[Stored data]
━━━━━━━━━━

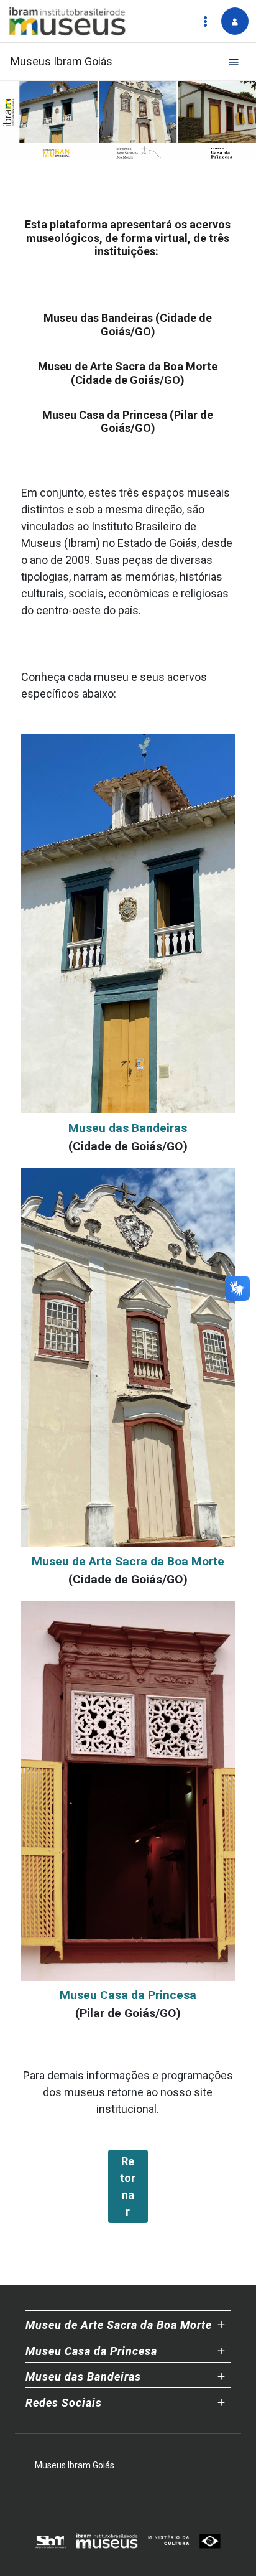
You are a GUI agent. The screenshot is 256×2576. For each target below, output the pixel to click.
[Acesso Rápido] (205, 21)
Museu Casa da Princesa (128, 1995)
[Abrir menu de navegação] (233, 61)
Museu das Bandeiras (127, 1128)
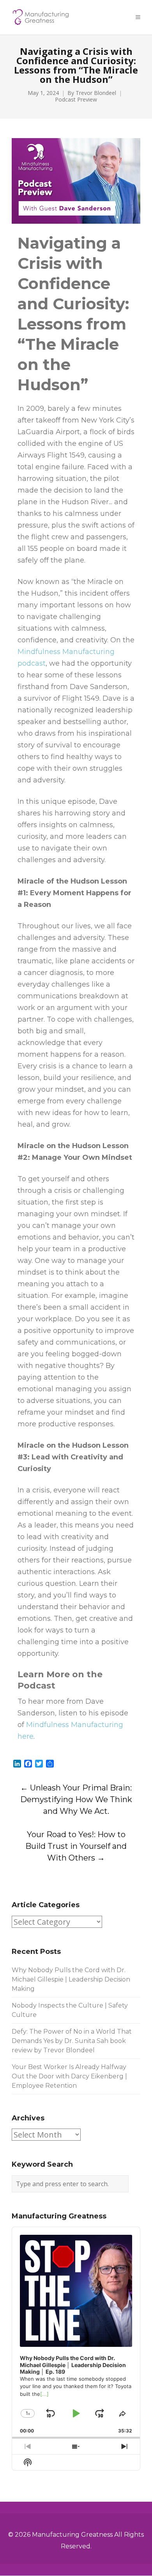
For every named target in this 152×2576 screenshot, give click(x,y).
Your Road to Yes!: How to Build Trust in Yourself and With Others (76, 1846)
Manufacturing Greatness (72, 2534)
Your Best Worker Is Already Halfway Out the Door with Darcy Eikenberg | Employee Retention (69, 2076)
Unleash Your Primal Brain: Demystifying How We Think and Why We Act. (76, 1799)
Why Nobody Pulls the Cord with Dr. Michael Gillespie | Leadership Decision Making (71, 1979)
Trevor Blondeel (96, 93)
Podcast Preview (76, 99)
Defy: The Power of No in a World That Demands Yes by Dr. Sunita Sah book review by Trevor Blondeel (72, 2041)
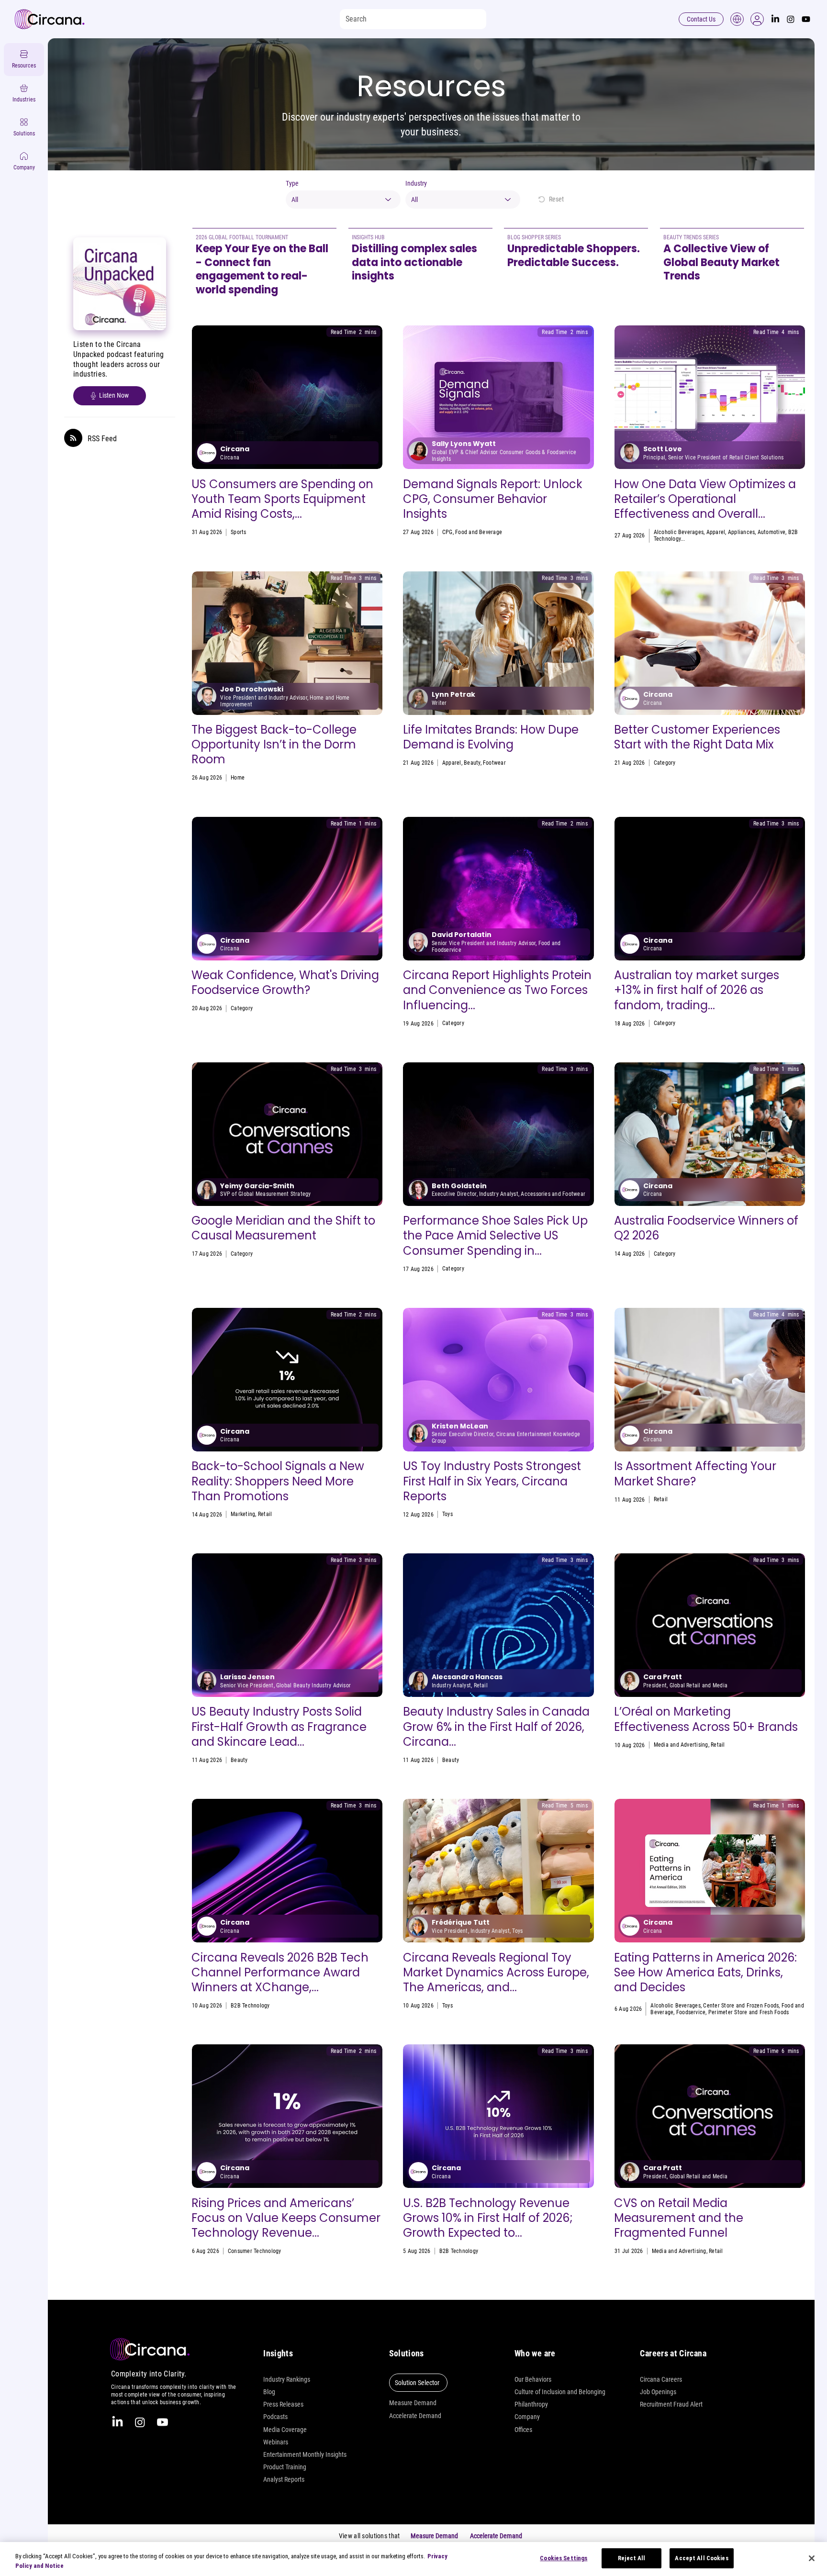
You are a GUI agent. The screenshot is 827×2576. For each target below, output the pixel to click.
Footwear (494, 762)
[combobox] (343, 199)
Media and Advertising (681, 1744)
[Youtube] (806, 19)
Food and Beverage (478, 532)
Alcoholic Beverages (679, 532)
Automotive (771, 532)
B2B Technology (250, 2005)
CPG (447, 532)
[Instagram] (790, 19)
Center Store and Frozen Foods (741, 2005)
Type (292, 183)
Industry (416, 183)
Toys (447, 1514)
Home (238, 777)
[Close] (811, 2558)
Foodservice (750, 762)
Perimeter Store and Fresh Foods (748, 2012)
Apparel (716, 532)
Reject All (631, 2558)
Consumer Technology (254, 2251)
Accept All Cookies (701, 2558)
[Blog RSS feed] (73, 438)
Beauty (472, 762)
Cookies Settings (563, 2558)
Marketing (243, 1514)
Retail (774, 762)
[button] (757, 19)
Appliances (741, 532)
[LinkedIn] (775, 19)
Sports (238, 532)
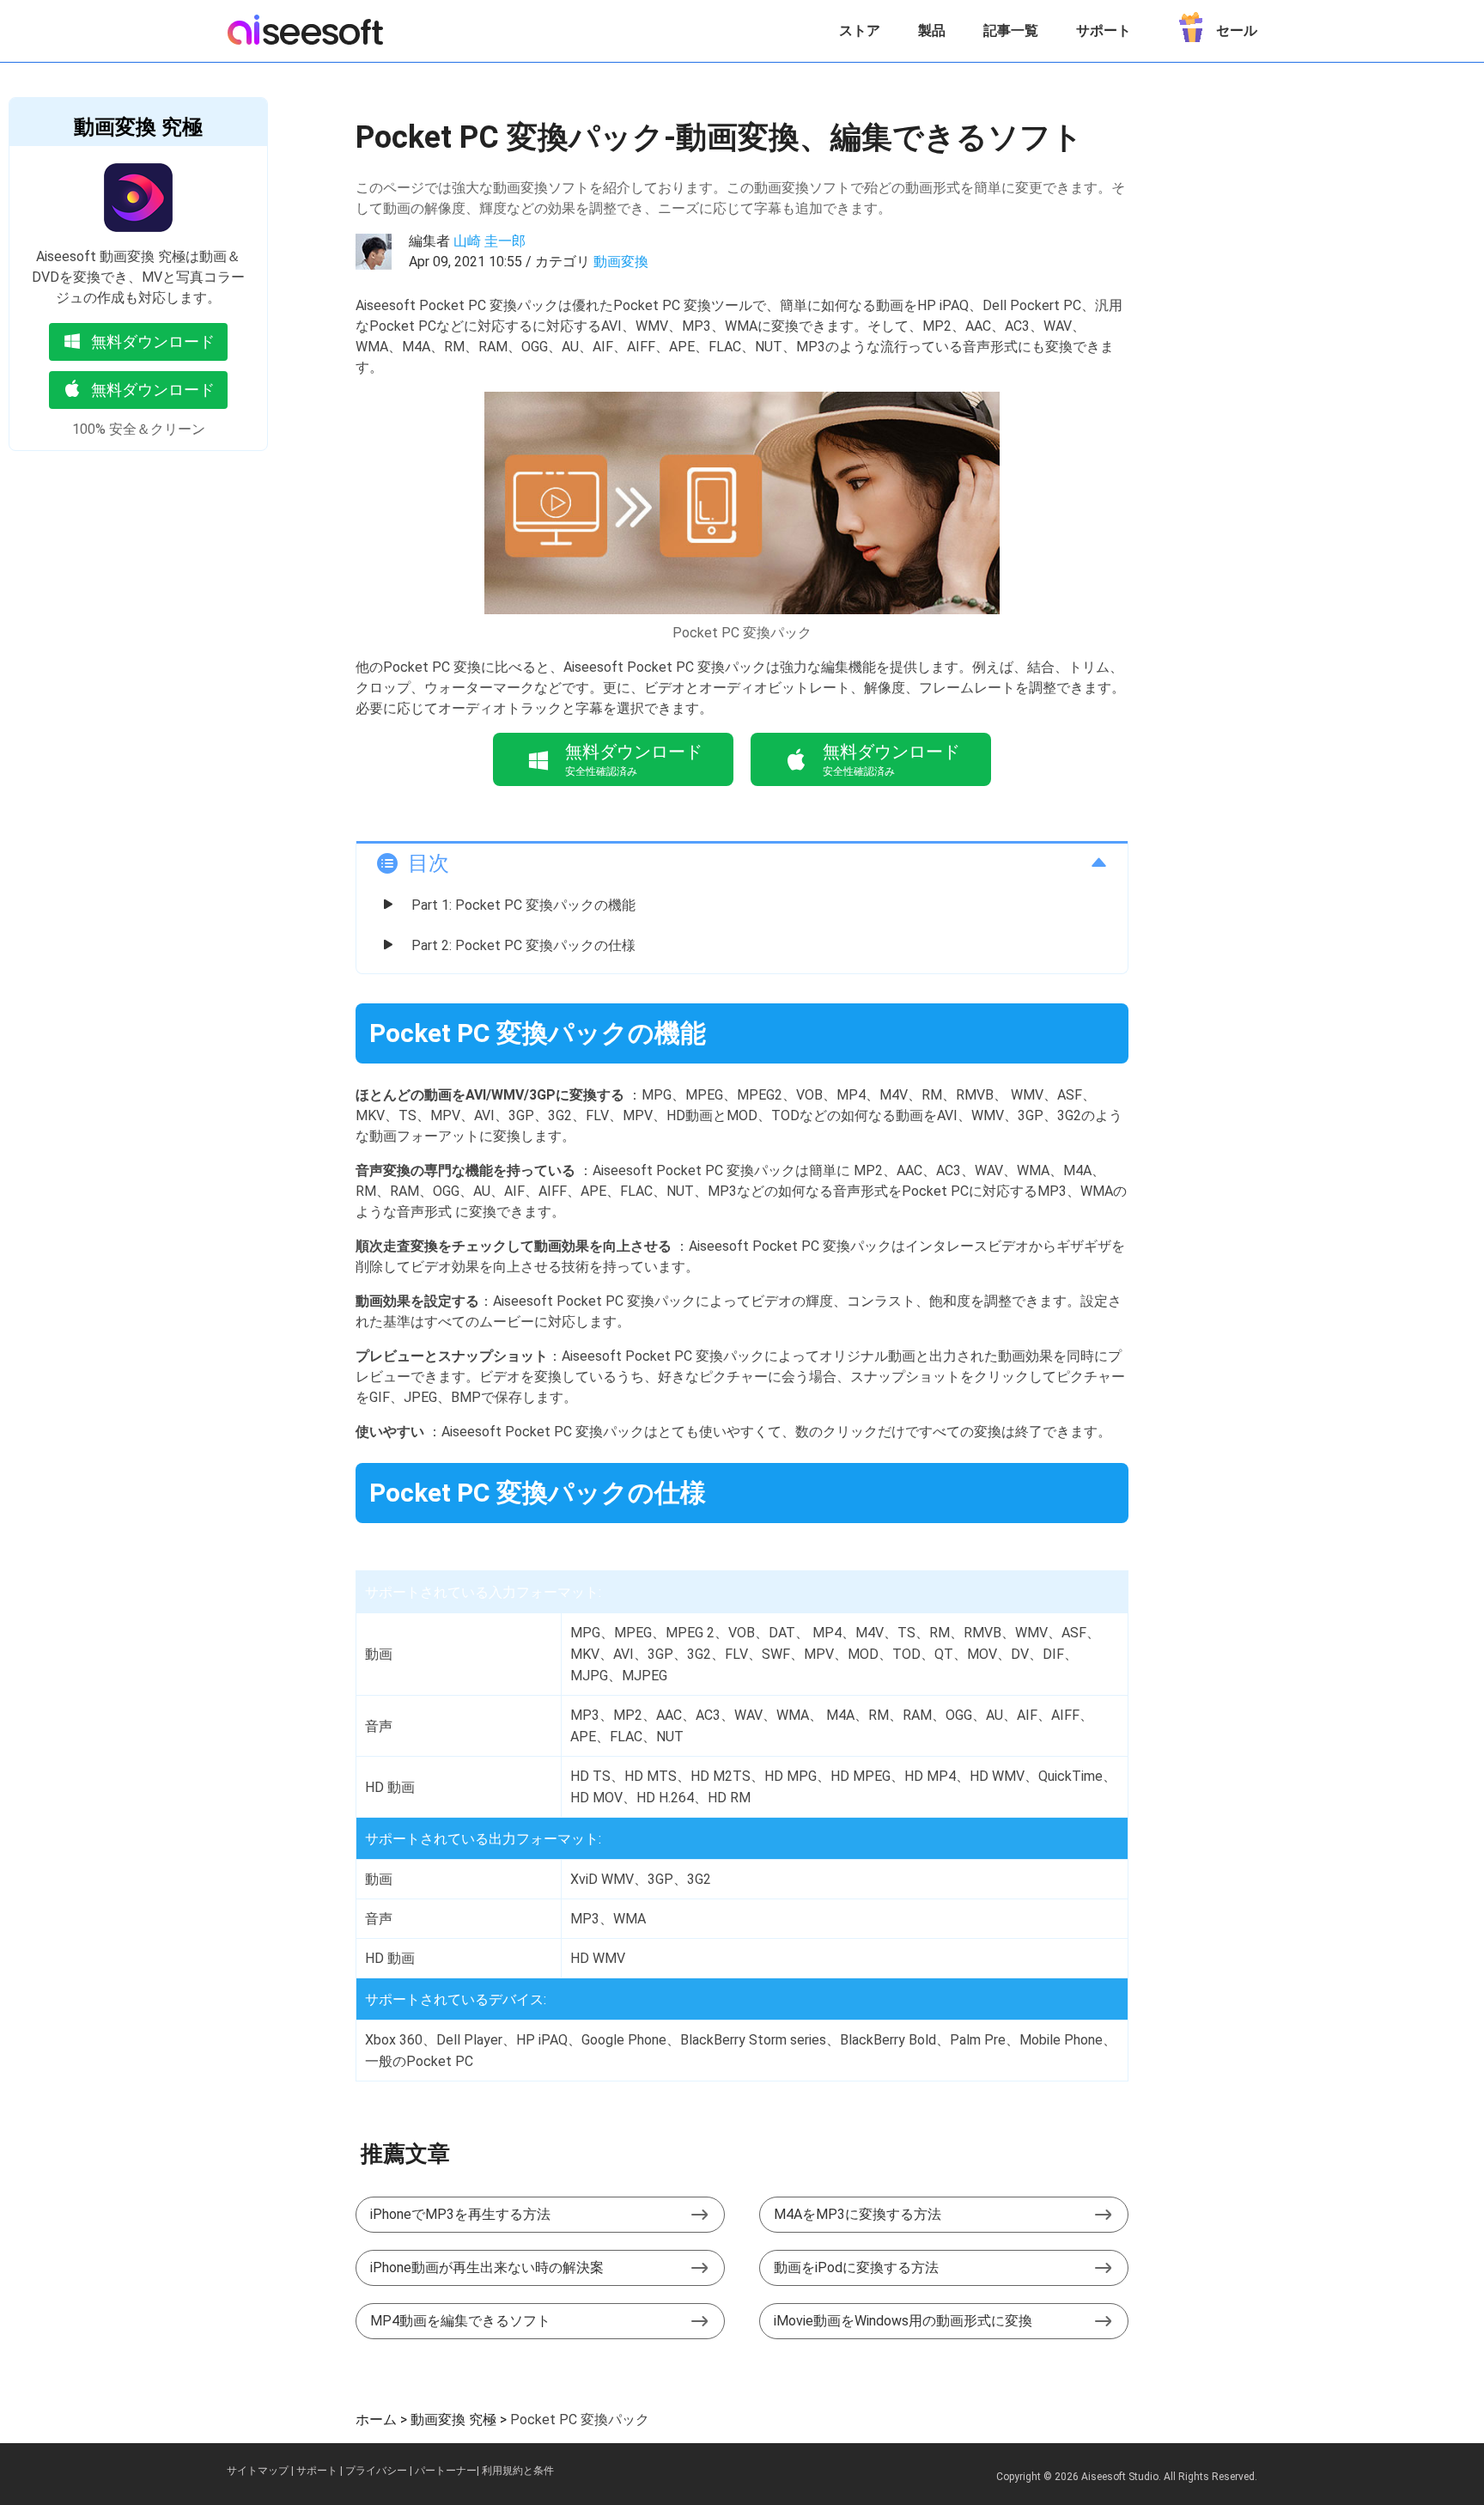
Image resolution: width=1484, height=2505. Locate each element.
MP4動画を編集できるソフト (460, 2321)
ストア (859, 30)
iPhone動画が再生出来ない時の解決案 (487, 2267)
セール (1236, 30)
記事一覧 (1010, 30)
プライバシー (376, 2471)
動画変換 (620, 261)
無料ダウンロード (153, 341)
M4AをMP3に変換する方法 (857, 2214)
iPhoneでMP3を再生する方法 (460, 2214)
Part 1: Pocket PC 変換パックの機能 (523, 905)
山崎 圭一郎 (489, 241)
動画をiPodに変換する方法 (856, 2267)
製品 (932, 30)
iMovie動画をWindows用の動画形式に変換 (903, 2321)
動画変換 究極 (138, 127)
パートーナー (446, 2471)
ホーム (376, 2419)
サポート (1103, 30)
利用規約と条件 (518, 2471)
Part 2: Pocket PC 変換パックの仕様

━━━━━━━━━━

_Activity:_ Provide solely the number of lines in the data that include the word "screenshot".

_Task result:_ 3